Rezension

Amerika im Streit mit sich selbst

Der amerikanische Architekt - Amy Waldman

Der amerikanische Architekt
von Amy Waldman

Unzählige Menschen verbinden mit der Stadt New York vor allem das Gefühl von Freiheit. Wer einmal durch die Straßen Manhattans gegangen ist, weiß welchen Schmelztiegel ethnischer Vielfältigkeit man dort auf engstem Raum vorfindet. Schon immer trägt diese Tatsache zum Zauber der Stadt bei. Auch die Terroranschläge vom 11. September 2001 konnten daran zumindest vordergründig nichts ändern. Doch wie liberal ist die USA tatsächlich? Wie tief sind die ganz persönlichen Wunden, die dieser verheerende Dienstag den Menschen zugefügt hat? Amy Waldman blickt in Der amerikanische Architekt" weit hinter die Fassade einer verwundeten Stadt und ihrer Bewohner.
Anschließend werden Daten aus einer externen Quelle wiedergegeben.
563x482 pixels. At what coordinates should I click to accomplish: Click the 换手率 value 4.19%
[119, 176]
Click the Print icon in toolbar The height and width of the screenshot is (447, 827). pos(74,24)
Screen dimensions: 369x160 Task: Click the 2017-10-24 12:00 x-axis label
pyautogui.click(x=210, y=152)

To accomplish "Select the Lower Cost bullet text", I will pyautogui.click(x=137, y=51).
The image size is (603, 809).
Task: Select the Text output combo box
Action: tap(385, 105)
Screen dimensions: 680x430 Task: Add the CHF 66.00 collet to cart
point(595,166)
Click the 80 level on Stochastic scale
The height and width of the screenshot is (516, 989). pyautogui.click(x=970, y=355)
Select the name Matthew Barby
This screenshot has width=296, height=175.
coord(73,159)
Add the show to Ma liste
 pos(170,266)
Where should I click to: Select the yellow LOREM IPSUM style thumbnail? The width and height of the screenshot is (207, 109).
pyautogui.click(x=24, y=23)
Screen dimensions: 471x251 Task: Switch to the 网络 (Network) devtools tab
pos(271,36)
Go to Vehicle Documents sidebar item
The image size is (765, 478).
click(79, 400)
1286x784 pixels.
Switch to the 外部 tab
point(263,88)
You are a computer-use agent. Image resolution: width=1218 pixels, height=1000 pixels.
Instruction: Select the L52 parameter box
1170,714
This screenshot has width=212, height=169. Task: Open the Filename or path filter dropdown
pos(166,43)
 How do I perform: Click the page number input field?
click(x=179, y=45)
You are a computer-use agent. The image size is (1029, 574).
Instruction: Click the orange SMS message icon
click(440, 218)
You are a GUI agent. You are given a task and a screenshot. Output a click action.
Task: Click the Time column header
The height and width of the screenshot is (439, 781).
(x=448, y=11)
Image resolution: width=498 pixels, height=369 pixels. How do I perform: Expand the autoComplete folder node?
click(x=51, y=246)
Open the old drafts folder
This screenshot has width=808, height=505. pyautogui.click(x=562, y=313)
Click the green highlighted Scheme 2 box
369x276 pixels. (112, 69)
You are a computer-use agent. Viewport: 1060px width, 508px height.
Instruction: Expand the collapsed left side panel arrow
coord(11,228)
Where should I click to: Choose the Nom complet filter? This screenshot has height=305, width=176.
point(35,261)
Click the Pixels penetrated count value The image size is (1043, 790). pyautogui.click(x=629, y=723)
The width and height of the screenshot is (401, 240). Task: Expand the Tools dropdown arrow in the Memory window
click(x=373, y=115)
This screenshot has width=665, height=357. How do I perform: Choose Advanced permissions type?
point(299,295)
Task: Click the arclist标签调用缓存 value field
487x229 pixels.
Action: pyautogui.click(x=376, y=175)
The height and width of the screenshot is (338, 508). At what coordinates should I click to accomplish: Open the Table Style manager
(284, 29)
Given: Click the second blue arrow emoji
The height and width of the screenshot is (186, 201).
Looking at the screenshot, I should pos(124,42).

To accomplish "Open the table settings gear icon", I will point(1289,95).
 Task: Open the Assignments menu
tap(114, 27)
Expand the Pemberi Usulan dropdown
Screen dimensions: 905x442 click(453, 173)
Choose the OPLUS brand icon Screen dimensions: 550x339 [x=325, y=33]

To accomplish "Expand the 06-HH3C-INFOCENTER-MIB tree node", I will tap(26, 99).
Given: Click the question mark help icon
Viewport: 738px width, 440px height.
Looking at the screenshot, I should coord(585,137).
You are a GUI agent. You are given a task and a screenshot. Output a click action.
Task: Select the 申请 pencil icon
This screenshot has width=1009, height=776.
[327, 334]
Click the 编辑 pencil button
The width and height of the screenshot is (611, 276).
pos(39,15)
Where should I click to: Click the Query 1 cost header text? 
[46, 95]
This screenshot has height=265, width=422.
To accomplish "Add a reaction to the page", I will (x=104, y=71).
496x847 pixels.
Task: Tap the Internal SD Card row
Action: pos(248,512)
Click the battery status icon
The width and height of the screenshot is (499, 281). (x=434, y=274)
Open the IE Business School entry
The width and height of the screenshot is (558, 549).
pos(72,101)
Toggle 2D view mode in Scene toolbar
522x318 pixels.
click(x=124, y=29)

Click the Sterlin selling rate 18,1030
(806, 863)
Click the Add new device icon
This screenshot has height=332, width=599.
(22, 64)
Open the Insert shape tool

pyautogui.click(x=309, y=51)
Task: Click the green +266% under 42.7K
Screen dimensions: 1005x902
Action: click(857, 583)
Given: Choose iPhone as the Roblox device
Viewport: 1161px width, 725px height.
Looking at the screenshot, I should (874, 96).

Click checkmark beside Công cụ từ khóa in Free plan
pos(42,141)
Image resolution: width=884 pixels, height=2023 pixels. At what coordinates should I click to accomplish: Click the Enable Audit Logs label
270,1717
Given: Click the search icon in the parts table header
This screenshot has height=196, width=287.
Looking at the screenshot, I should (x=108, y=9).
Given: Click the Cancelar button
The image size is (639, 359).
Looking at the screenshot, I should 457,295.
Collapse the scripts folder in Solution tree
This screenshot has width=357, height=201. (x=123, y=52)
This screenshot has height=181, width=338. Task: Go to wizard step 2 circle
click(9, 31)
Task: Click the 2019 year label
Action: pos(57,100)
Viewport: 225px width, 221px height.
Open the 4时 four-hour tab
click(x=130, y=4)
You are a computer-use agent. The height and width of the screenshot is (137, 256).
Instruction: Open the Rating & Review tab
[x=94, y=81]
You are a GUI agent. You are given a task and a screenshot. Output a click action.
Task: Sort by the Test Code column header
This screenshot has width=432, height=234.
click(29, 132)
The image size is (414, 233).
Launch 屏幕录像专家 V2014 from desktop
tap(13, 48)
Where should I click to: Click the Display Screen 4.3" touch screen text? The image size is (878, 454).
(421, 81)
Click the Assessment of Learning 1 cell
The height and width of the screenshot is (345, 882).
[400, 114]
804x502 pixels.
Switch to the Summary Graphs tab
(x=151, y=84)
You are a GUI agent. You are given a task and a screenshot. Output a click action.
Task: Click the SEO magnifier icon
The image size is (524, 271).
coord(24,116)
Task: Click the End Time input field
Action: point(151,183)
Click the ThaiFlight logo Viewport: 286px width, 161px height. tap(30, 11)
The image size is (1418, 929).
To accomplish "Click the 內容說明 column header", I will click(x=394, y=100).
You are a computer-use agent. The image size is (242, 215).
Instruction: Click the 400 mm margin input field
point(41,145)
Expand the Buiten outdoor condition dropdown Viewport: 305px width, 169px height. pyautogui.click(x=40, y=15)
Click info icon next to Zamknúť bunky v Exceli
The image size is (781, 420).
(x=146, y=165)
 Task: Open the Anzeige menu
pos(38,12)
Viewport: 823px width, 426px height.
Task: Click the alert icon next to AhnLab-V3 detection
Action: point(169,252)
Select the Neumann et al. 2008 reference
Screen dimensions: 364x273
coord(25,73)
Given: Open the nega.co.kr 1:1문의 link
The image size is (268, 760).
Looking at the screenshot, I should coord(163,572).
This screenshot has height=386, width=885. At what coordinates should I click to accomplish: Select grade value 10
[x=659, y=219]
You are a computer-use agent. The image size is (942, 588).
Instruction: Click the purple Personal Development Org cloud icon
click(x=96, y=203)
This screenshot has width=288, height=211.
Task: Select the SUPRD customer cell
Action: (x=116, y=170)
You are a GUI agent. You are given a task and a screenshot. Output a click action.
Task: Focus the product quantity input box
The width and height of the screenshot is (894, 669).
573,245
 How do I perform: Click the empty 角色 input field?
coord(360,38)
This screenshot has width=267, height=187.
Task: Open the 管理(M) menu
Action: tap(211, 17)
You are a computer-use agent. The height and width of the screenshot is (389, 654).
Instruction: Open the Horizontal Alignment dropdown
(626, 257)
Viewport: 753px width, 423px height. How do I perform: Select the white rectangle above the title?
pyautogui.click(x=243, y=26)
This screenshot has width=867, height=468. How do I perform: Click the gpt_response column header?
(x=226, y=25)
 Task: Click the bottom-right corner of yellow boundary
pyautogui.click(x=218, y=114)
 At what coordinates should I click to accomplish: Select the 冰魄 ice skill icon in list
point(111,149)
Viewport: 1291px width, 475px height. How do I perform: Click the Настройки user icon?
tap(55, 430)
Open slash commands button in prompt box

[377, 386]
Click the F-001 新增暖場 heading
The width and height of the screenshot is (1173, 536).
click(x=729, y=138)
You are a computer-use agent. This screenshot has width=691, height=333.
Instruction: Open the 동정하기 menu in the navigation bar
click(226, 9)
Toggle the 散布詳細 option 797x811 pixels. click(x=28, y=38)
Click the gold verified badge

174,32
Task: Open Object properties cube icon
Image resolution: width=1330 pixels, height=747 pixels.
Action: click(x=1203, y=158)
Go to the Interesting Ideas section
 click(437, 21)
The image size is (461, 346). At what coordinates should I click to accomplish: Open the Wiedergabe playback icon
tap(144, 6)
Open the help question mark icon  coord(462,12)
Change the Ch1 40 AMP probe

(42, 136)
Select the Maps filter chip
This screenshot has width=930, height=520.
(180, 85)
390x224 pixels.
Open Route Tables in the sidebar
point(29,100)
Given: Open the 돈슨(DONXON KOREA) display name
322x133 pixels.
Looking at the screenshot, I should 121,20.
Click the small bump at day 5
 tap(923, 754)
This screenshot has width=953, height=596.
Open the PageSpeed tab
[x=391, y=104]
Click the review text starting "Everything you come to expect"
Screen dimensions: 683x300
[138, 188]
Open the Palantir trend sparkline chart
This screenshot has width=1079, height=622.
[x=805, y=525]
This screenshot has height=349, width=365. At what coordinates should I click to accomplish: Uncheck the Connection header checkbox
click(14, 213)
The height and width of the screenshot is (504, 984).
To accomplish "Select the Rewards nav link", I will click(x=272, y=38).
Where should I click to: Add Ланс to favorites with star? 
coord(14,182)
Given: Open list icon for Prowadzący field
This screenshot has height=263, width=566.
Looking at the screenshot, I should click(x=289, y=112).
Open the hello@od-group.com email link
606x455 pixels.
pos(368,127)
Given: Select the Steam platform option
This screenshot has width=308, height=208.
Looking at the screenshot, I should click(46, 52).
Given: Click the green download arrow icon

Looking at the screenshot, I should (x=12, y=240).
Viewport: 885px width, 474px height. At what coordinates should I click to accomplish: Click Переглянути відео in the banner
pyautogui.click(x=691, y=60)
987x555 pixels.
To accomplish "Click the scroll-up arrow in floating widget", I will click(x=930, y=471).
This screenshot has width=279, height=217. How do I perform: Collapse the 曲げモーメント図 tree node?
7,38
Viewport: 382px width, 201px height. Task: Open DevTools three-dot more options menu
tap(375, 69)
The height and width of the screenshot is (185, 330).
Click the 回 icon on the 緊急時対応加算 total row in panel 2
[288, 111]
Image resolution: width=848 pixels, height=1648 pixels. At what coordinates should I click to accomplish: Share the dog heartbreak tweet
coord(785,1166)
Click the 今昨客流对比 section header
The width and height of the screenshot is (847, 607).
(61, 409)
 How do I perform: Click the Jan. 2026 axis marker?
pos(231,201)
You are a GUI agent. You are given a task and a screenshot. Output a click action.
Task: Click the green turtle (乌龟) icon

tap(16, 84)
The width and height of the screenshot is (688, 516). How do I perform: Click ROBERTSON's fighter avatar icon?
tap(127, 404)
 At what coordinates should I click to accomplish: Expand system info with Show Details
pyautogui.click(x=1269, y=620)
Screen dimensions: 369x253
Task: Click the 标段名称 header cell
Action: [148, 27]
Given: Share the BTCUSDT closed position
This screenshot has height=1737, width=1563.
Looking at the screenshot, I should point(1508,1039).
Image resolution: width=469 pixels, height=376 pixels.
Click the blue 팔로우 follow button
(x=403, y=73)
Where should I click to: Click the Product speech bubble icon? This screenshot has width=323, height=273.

Zwei Jahre nach dem 11. September 2001 wird in New York ein offener Architekturwettbewerb für den Bau einer Gedenkstätte für die Opfer der Anschläge ausgeschrieben. Eine bunt zusammengewürfelte Jury mit Mitgliedern aus Kunst und Politik entscheidet über den Gewinner des Wettbewerbs. Claire Burwell, die im World Trade Center ihren Mann verloren hat, vertritt in der Jury die Interessen der Angehörigen und kann sich mit ihrem Favoriten sogar durchsetzen. Die Jury ist sich einig, dass der Entwurf Der Garten" gewinnen soll. Als dann allerdings der Umschlag geöffnet wird, der die Identität des Architekten bekannt gibt ist das Entsetzen innerhalb der Jury groß. Es handelt sich um Mohammed Khan. Zunächst wird alles versucht die Tatsache, dass ein Moslem diesen für New York zu wichtigen Architekturpreis gewonnen hat, vor der Öffentlichkeit zu verbergen. Doch schnell bekommt die Presse Wind von der Sache und Der Garten" erschüttert die Demokratie der USA bis in ihren Grundfesten

Amy Waldmans Debüt gehört für mich zu den ganz seltenen Schätzen, die man im Laufe eines Lesejahres zufällig entdeckt. Die Geschichte ist so kraftvoll geschrieben, dass Langeweile auf den gut 500 Seiten keinen Platz hat. Die Autorin zeigt innerhalb der Geschichte sehr viele Facetten der Einwohner New Yorks. Obwohl eine große Anzahl von Protagonisten eine Rolle spielt, entwickelt doch jede neu eingeführte Figur ihren ganz eigenen Charakter und trägt maßgeblich zur Geschichte bei. Keine einzige der Figuren war überflüssig und keine hätte ich während der Lektüre missen wollen. Der Roman lädt ein über die eigene, doch häufig so hoch eingeschätzte Toleranzfähigkeit nachzudenken und zeigt auf teilweise erschreckende Art und Weise, wie schnell eine moderne und liberale Gesellschaft auch heute noch bereit ist, Menschen vorzuverurteilen oder wegen ihrer Religionszugehörigkeit auszugrenzen. Die Autorin lenkt den Blick des Lesers weg von den bereits über und über medial ausgeschlachteten Bildern rund um die klaffende Lücke, die die Geschehnisse des 11. Septembers 2001 mitten in New York hinterlassen haben. Vielmehr gibt sie auch den Menschen im Hintergrund eine Stimme, über die wenig oder gar nicht berichtet wurde und zeigt, dass es Wunden gibt, die vielleicht niemals heilen.